Tak ada orang baik
Yang tak punya masa lalu
Dan tiada orang jahat
Yang tak punya masa depan
Lihatlah yang kelam dari sudut pandang benderang
Niscaya pelita hatimu tak akan temaram..
Seperti itu lah aku memandang Ariana...
Tidak peduli ia seorang simpanan sekalipun
-Krisna-
****
Aku tidak berharap dia mencintaiku, aku hanyalah seorang wanita simpanan. aku tidak suci dan tidak pantas untuk aktivis sepertinya. Aku tidak ingin ia berada di dalam hidupku yang rumit, tapi sebaliknya pria itu semakin mendekatiku. Bahkan disaat dia tahu aku adalah seorang pelacur, dia tetap mendekatiku.

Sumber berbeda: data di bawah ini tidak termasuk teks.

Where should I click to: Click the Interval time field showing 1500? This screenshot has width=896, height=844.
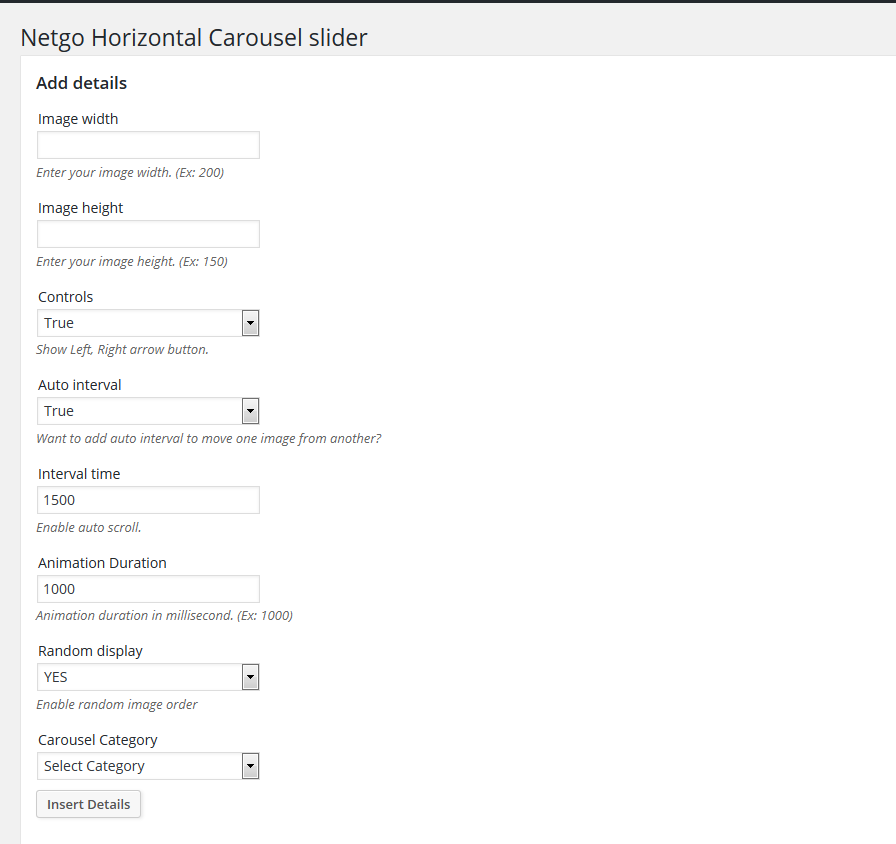[x=148, y=500]
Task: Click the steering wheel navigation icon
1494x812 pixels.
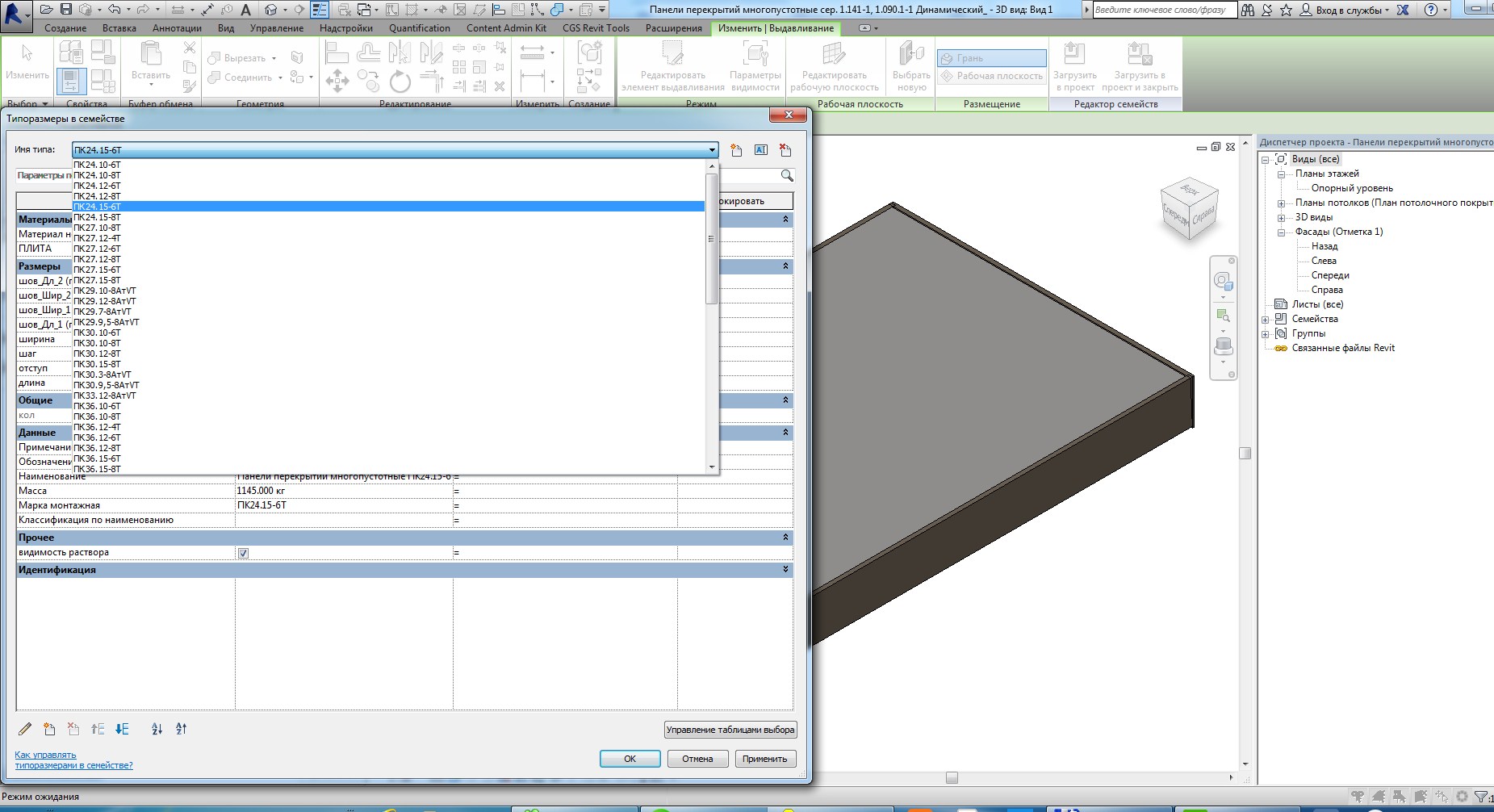Action: pyautogui.click(x=1223, y=281)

"Aku mencintaimu, tapi aku tidak pantas untukmu." Ariana Putri
Created: 2 October 2017
Finished: 7 Februari 2019
Karya ini diterbitkan atas izin NovelToon Gulla, isi konten hanyalah pandangan pribadi pembuatnya, tidak mewakili NovelToon sendiri
Episode 5 Part 2
Cantik Itu Luka 2
Krisna memasang wajah lesu, di hadapan Rakan. Karena ia kembali tanpa hasil, ia gagal meyakinkan Rektor untuk berdiskusi transparansi pengelolaan UKT (Uang Kuliah Tunggal). Rakan Salman Al-Fatih merupakan Presiden BEM di kampus ini, dulu Krisna hanya mengenal Rakan sebagai seorang aktivis dakwah ia tidak terlalu aktif dalam lembaga ini. Tapi semenjak Rakan bergabung di BEM, ia berubah dan mendominasi di kampus ini. Kadang Krisna cemburu dengan Rakan, Rakan terlahir lebih tampan, dan berwibawa darinya.
"Bagaimana hasilnya?" Rakan mengangkat alisnya ketika ia melihat Krisna duduk di kursi kebesarannya.

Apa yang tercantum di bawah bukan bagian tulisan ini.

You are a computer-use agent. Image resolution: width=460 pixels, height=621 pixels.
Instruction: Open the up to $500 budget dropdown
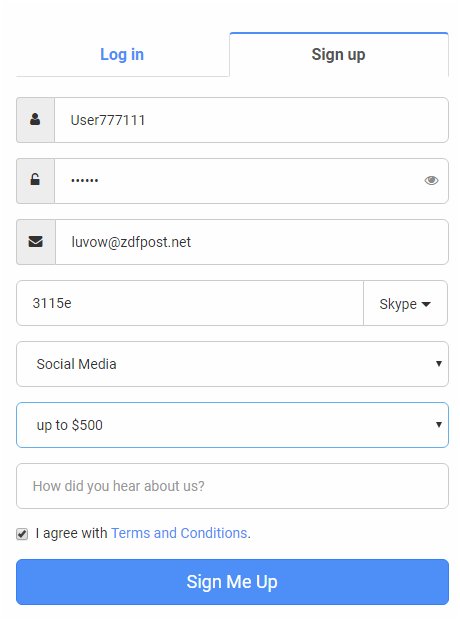tap(232, 425)
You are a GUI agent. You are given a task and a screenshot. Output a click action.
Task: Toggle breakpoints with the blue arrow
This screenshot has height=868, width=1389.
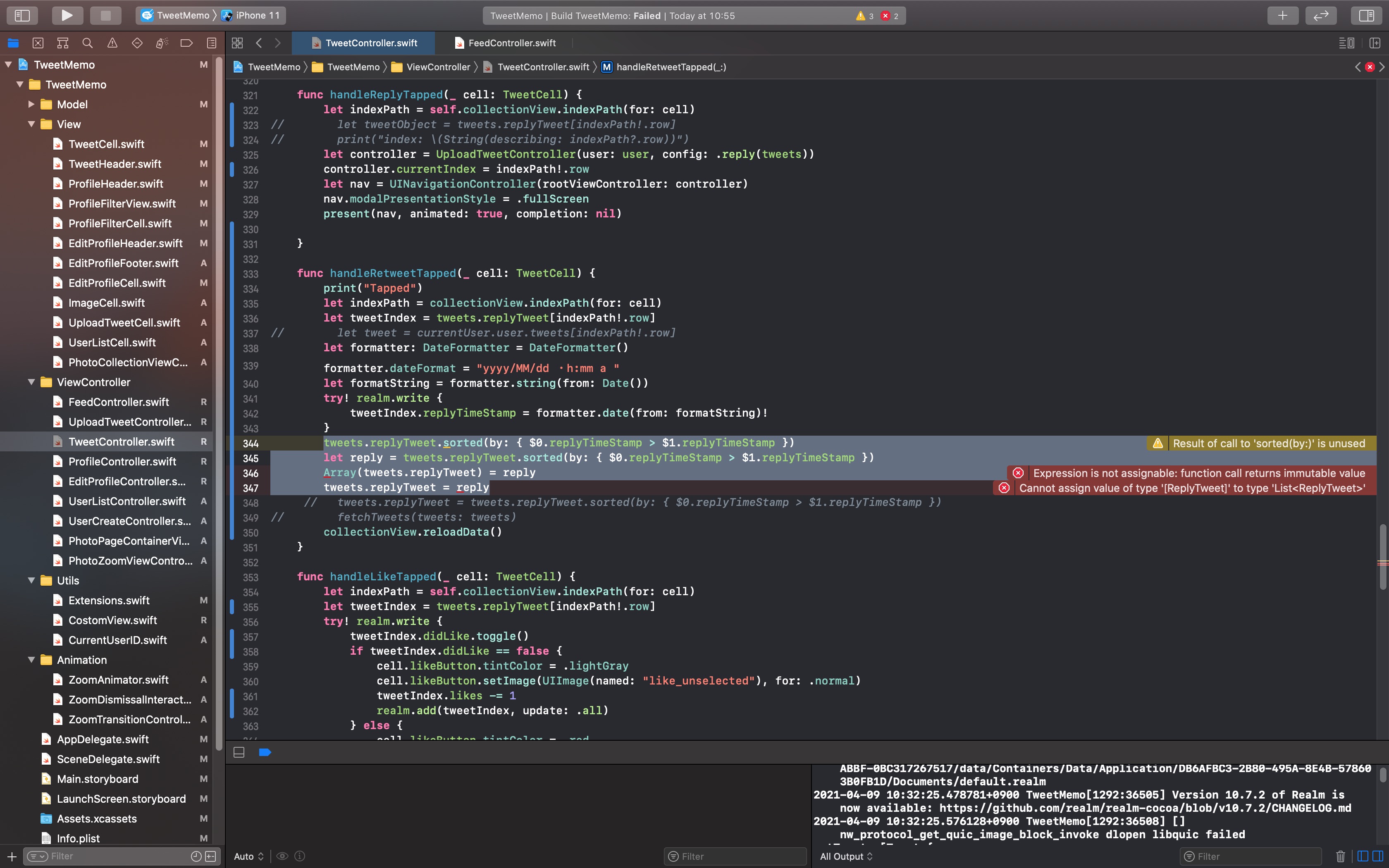[x=265, y=752]
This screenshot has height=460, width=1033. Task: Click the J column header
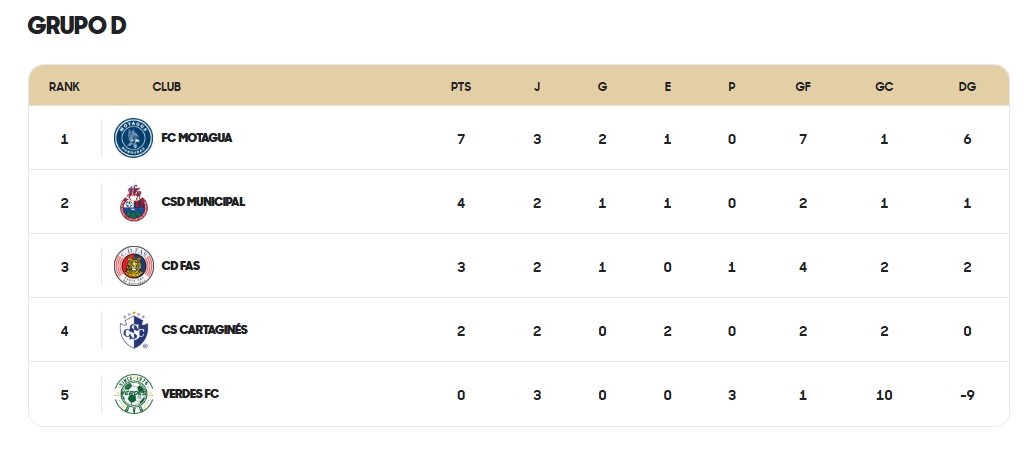537,86
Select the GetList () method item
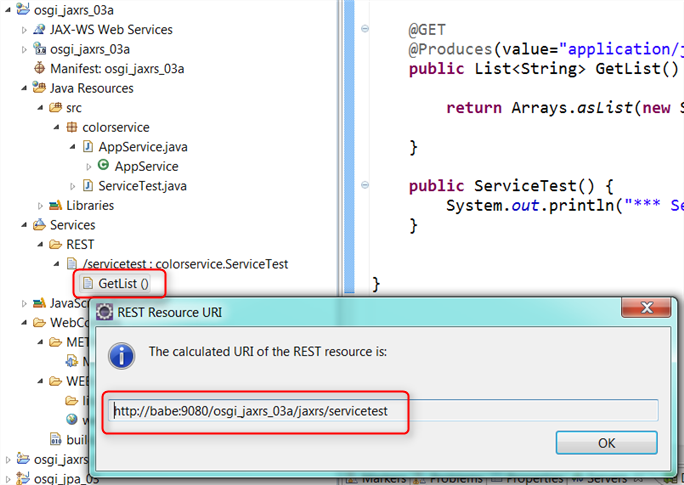The width and height of the screenshot is (684, 485). [x=122, y=284]
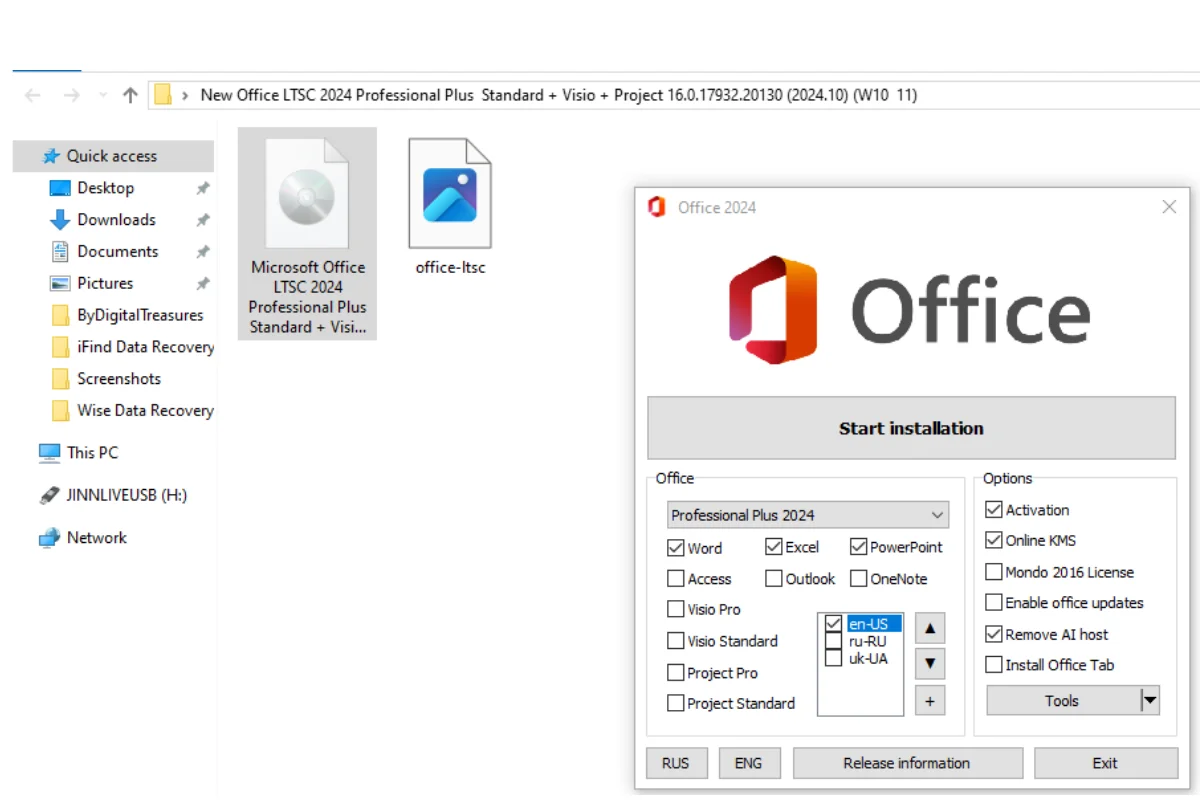The width and height of the screenshot is (1200, 800).
Task: Uncheck the Word checkbox
Action: [676, 548]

"Nol besar," Ujar Krisna sambil menaikkan kakinya di atas meja. Ia tidak peduli dengan jabatan Rakan yang lebih tinggi darinya, karena seorang Krisna adalah orang yang ingin dihormati oleh siapapun. Ia tidak suka perbedaan tata krama hanya karena jabatan.
"Dia lebih susah ditaklukan dari rektor sebelumnya."
"Dan kamu menyerah?" tanya Rakan kembali.
"Seorang Krisna tidak akan pernah menyerah sebelum berhasil membuat orang itu takluk."
"Mungkin kita bisa mendiskusikan hal ini lain kali. Aku akan mencari cari cara yang mudah untuk bisa membuat Rektor kita memiliki pandangan yang sama dengan kita." Rakan tertawa mendengar perkataan itu sambil menepuk punggung Krisna.
"Kamu dari dulu sampai sekarang memang tidak pernah berubah yah, dibawa santai saja. Aku jadi penasaran bagaimana hubungan percintaanmu kelak."
"Apakah ada wanita yang bisa didoktrin oleh orang sepertimu?"
"Atau sebaliknya wanita itu malah pergi meninggalkanmu setelah berhasil kau doktrin untuk mencintaimu." Rakan berucap sambil menatap pemandangan kampus dari sudut jendela kantor BEM (Badan Eksekutif Mahasiswa) .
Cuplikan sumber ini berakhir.